The impression I got was that it was a lot slower than a 30% performance hit, but perhaps the Qualcomm CPU is that much slower? If so, it really begs the question—Why bother making a tablet-laptop thing which performs so poorly?
The tablet-laptop form factor is great, and a lot of people simply don't need high performance but do need to run some specific line of business application from 2003, so including x86 emulation makes sense.
Lackluster performance means low adoption. Low adoption means developers have no incentive to support it. Lack of developer support means little or no software will be written for the platform so performance never improves. Repeat.

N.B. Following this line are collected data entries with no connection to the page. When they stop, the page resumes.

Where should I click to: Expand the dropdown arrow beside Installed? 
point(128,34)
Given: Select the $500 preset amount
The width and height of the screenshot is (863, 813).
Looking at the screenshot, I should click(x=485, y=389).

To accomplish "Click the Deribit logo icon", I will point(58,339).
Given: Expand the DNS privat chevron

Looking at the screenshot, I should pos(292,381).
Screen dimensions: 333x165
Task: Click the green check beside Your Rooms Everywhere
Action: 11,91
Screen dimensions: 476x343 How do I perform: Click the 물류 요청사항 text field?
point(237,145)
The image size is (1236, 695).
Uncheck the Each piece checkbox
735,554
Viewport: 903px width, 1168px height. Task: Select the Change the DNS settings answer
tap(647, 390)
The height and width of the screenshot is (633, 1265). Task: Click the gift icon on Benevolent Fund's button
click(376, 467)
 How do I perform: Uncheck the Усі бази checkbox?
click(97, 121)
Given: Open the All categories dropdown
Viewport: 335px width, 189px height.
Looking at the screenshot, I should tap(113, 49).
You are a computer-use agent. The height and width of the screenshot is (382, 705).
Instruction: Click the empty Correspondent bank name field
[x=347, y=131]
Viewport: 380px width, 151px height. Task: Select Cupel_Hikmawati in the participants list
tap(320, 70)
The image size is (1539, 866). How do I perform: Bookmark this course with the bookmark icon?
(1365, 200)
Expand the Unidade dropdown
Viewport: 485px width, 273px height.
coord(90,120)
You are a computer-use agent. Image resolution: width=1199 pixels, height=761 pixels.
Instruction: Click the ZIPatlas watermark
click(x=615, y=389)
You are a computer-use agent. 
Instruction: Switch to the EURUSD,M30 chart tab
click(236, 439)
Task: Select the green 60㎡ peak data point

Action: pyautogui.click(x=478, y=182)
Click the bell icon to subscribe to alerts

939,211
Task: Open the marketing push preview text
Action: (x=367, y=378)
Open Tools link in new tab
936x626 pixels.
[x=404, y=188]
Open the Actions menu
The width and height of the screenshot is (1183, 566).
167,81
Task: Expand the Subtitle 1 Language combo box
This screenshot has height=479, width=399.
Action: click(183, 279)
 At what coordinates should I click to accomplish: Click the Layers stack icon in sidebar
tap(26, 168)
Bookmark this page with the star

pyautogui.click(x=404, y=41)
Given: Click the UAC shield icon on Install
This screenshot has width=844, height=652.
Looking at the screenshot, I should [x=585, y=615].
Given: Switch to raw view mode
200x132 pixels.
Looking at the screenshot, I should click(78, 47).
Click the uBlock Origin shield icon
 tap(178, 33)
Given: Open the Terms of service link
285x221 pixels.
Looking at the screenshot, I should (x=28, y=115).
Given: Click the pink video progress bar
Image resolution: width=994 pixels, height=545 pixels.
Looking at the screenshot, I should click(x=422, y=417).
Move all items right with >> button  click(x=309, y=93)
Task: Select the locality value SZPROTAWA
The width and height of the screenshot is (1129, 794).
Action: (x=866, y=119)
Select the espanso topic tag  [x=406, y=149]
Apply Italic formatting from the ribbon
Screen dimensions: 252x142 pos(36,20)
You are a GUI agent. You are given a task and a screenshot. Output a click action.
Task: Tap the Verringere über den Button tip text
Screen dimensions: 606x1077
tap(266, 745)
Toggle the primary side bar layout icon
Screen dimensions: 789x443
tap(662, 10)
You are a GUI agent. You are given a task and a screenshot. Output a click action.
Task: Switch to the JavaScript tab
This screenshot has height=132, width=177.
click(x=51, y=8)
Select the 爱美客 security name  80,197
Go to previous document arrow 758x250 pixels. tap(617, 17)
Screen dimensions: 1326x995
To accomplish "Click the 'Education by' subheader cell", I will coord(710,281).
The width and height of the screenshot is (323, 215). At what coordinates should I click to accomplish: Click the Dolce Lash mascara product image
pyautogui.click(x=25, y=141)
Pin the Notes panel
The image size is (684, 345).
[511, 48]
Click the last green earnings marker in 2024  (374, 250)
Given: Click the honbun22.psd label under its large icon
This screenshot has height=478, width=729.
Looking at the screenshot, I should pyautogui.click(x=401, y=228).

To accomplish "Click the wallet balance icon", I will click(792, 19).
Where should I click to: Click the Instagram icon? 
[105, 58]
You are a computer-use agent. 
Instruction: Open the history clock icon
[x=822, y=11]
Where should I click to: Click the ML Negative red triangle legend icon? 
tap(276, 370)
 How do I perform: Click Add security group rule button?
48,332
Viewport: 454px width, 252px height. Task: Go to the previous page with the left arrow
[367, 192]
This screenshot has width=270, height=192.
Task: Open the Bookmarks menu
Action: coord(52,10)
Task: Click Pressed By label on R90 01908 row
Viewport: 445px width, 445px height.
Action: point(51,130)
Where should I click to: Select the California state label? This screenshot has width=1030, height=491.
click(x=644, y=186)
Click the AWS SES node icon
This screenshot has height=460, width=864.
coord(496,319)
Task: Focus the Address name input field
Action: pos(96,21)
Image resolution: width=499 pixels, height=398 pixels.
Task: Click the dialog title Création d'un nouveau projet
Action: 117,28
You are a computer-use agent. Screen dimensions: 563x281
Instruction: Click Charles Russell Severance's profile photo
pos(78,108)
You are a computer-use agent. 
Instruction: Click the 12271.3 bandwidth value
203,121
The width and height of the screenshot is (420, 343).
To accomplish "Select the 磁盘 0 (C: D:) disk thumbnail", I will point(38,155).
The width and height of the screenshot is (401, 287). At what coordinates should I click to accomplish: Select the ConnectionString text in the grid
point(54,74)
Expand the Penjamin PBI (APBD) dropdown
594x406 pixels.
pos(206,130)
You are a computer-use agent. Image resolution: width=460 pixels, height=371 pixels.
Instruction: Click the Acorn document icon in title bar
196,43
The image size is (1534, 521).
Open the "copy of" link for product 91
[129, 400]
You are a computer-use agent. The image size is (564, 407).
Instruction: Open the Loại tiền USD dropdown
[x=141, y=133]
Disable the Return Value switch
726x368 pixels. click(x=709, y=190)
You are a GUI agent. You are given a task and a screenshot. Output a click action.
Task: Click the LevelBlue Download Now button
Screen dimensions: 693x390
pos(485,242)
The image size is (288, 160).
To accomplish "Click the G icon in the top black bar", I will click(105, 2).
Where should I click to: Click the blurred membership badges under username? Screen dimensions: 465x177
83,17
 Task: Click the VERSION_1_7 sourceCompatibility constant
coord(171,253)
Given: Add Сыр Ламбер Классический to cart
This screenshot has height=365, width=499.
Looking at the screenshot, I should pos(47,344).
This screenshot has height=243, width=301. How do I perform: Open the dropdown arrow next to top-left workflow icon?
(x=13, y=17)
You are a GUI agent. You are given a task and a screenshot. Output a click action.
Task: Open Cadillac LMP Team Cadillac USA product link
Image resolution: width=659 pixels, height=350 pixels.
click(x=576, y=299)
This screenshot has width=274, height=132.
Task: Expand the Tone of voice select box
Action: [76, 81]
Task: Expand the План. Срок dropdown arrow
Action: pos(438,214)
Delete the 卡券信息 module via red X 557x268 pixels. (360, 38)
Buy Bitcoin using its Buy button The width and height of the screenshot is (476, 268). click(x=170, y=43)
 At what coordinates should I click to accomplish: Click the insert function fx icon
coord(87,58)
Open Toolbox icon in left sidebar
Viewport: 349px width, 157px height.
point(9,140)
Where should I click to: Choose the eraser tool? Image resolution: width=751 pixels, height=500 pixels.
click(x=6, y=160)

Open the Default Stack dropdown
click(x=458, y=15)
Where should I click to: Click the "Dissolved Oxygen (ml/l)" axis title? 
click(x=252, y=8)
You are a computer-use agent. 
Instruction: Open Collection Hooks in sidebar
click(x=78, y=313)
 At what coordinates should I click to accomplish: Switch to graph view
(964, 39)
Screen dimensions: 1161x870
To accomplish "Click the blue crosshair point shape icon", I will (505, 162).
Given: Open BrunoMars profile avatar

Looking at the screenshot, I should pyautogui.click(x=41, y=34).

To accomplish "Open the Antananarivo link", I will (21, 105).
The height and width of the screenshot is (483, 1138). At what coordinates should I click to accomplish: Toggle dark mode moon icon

And yet Electron rules cross-platform desktop development, not Qt nor wxWidgets or openstep.
Developers are fine with worse performance - even lackluster performance - if a platform or framework offers some other compelling advantage, especially _developer performance_ (i.e. it saves money).
Electron saves money because creating one-off custom UI widgets can be done easily and cheaply with just HTML+CSS+JS. While there are many things that are literally impossible with HTML+CSS+JS at-present (such as "splitting" a rendered UI, like how iOS 5 did with its notification banners and home-screen folders), but besides certain flashy effects everything is doable quickly. Whereas building a custom UI in any other platform would take days or weeks just to get a prototype done if you couldn't hack-on additions to an existing "UI component".
So your line of reason would be improved by saying:
"Lackluster performance with no other benefits means low adoption", the rest then follows.
Because those performance stats are the usual level, Apples own chips just exceed the general trend by a huge amount. The hardware is just better than Qualcomms or any other widely available ARM cpus.
The difference is that Microsoft is locked into using Qualcomm chips, which just aren't very close to Apple's performance.